BLOOMFIELD, NJ — Bloomfield crime decreased 17 percent last year, according to Safety Director Sam DeMaio in an interview earlier this week.
DeMaio, who began his tenure as head of the Bloomfield Police Department in January 2015, said during the last four years, Part 1 offenses decreased 50 percent in the township. Part 1 offenses are seven in number: murder, rape, robbery, aggravated assault, burglary, theft and motor vehicle thief.
He credits the decrease to a philosophy of operating the police department like a business with the bottom line being customer satisfaction. For a law enforcement agency, that means crime reduction, he added.
Accomplishing the recent decreases required changes in the department, he said. These included the use of crime mapping, deployment of forces based on trends, and strategy. There has also been a cultural shift for police.
“There was no measurement of winning or losing or performance,” he said. “We now measure crime on a daily basis.”
Robberies in Bloomfield decreased from 90 in 2014 to 19 robberies last year with only one occurring between Thanksgiving and Christmas. Home burglaries dropped dramatically, from 219 in 2014 to 71 last year.
“Going from an average of 200 home burglaries down to 71 makes me feel really good,” he said. “The men and women in this department should be proud. It’s a testament to following the game plan and the culture.”
Customer satisfaction and crime reduction did not come without a price. A new computer system for the police cost $2.8 million. But DeMaio said the difference it makes is considerable. Now police officers on duty throughout the state can contact each other.
“We use to communicate with the old radio system; copper wire and dead
spots,” he said. “Now, my walkie talkie would work from Parsippany.”
Statistics from 2017 and 2018 for the five remaining Part 1 offenses:
Murder: 0 in 2017, 2 in 2018;
Rape: 0 in 2017, 2 in 2018;
Aggravated assault: 29 in 2017, 29 in 2018;
Theft: 621 in 2017, 488 in 2018;
Motor vehicle theft: 81 in 2017, 88 in 2018;
Total Part 1 crimes: 838 in 2017, 699 in 2018.
Regarding the two murders in Feb. 3, 2018, an East Orange man was found fatally shot on Ampere Parkway near Chester Avenue. On March 12, 2018, a Bloomfield man was found fatally shot on North 17th Street, not far from Chester Avenue. DeMaio said both incidents of rape involved people who knew each other.
In 2018, BPD officers made 15,024 field stops and 13,038 vehicle stops which resulted in 1,509 arrests and 33 citizens complaints.
“If we get one justified complaint, it’s too many,” DeMaio said. “Our complaints against officers has changed dramatically.”
During DeMaio’s first full year as police director, 2015, the number of complaints made by residents was 96. In the subsequent three years, the complaints have been 67 in 2016, 56 in 2017 and 33 last year. There were an additional 5 complaints made anonymously last year.
“We had 33 external complaints in 2018,” he said. “That number use to be in the 80s and 90s.
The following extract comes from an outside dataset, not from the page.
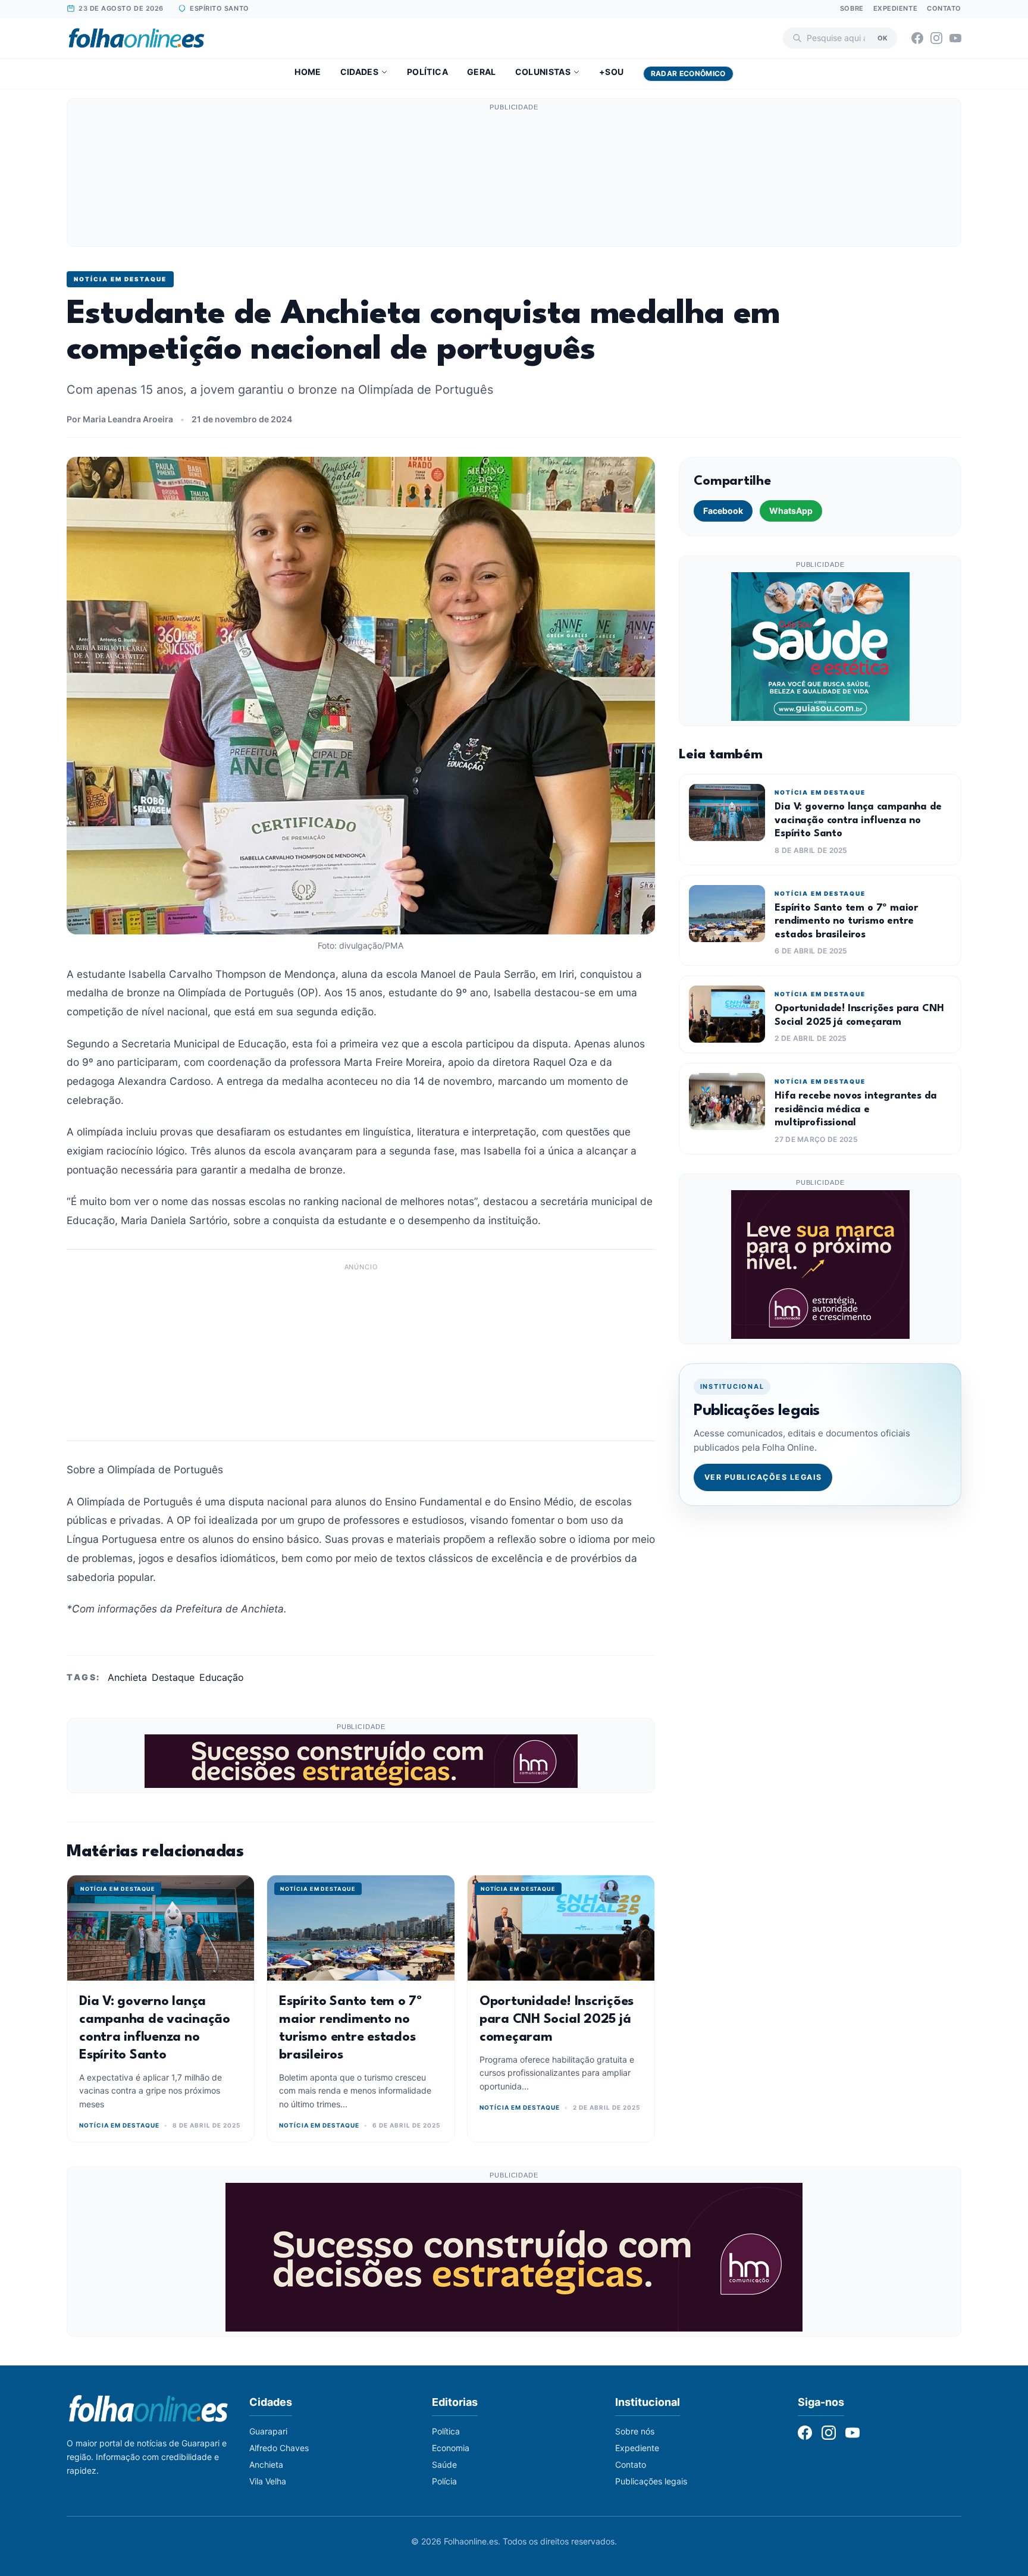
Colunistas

We attribute that to body cameras. The more you work, the more possibility of complaint.”
In the event of a complaint, a BPD board will review recordings from body and patrol car cameras. The history of the officer in question will be reviewed and witnesses to the allegation will be interviewed.
“The majority of complaints are outright false,” DeMaio said. “And we always respond to the complainant.”
Internal complaints, with officers making complaints against officers, in 2015 and 2016, there were 15; in 2017, 25 and in 2018, 24. DeMaio said the increase can be attributed to the disciplinary policies he has implemented.
“When an officer violates policy now, they are held accountable with discipline,” he said.
The department also gets letters from residents with praise for officers. Looking ahead to promoting this positive feedback, a customer satisfaction survey taken will be undertaken. An outside vendor will conduct it and residents with whom the department has already had contact will be the first surveyed. DeMaio said the BPD is in a good place for having this survey.
“We work for the residents of Bloomfield and we may get some valuable information,” he said. “Everything we start we sustain.”